Winners and Losers in the Smart Speaker Wars (Premium)

For all the change brought on by personal technology, there's been one constant over the years: The market can generally support only two major players within any given platform type. It was true of PCs, and it's true with smartphones and tablets too. So we naturally begin looking at emerging platforms, like that for personal digital assistants, and wonder if we're going to see the same shakeout over time.

I think its highly probable.

But let's first define what it is we're talking about. I generally think of this topic as ambient computing, because it's something that happens around us. But Microsoft and other firms refer to the AI behind ambient computing as digital personal assistants, an attempt to bridge the unknown---AI and machine learning---with a simple concept that most people would understand.

Ambient computing is something that will happen over time, but it had to start somewhere. So platform makers like Apple, Google, Microsoft, and Samsung began with the device that we all carry around with us all day long: Our smartphones. Amazon, meanwhile, has no position in smartphones, so they created a home appliance called Echo, which was the start of what's now called the smart speaker market.

But smart speakers like Echo are bridge technology, a way to get from the past to the future. In our ambient computing future, the speakers, microphones, and IoT-like guts that provide this functionality will be everywhere, and in everything, and we won't need to think about where we are: We will simply speak to an AI back-end, and it will serve our needs. We need smart speakers today because that infrastructure isn't available yet.

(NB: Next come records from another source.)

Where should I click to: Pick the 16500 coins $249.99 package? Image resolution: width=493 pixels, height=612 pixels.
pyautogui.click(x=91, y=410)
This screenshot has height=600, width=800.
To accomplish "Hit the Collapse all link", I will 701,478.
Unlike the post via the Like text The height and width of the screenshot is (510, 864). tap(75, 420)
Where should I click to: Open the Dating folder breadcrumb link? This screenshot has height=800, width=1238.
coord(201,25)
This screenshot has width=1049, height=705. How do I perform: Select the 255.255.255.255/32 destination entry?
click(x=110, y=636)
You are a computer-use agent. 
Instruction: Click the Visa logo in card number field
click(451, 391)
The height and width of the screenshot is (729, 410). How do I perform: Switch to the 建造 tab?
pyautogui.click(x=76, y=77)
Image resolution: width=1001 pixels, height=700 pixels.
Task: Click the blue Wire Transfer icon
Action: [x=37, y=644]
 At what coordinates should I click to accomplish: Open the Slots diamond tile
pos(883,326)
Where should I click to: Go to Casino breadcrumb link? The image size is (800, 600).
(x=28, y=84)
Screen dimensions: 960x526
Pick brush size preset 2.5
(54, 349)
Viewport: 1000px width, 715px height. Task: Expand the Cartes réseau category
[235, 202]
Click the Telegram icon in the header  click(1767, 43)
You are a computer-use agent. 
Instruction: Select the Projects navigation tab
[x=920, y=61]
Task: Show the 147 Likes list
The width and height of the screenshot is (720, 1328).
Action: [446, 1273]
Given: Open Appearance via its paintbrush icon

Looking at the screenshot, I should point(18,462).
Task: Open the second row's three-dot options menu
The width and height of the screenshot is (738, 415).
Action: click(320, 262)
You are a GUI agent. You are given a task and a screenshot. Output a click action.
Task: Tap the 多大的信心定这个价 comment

So we'll call these things smart speakers for now because that term is even more well-understood than digital personal assistant. But it is fair to say that success in today's smart speaker and smartphone markets will collectively define which ambient computing platforms are left standing a few years down the road.

And, so far, there are only two strong players. Amazon, which surprised us all with the Echo smart speaker and its Alexa personal digital assistant. And Google, which controls the digital devices markets and has made rapid progress with its Google Assistant over the past year or so.

Most would likely credit Amazon with the win so far. But I don't see it that way: The market for smart speakers is relatively tiny, in the low single digit millions of units, while there are literally billions of Android smartphones out in the world. And let's get real: When you want to know answers to questions, you turn to Google. We turn to Amazon when we want to buy things.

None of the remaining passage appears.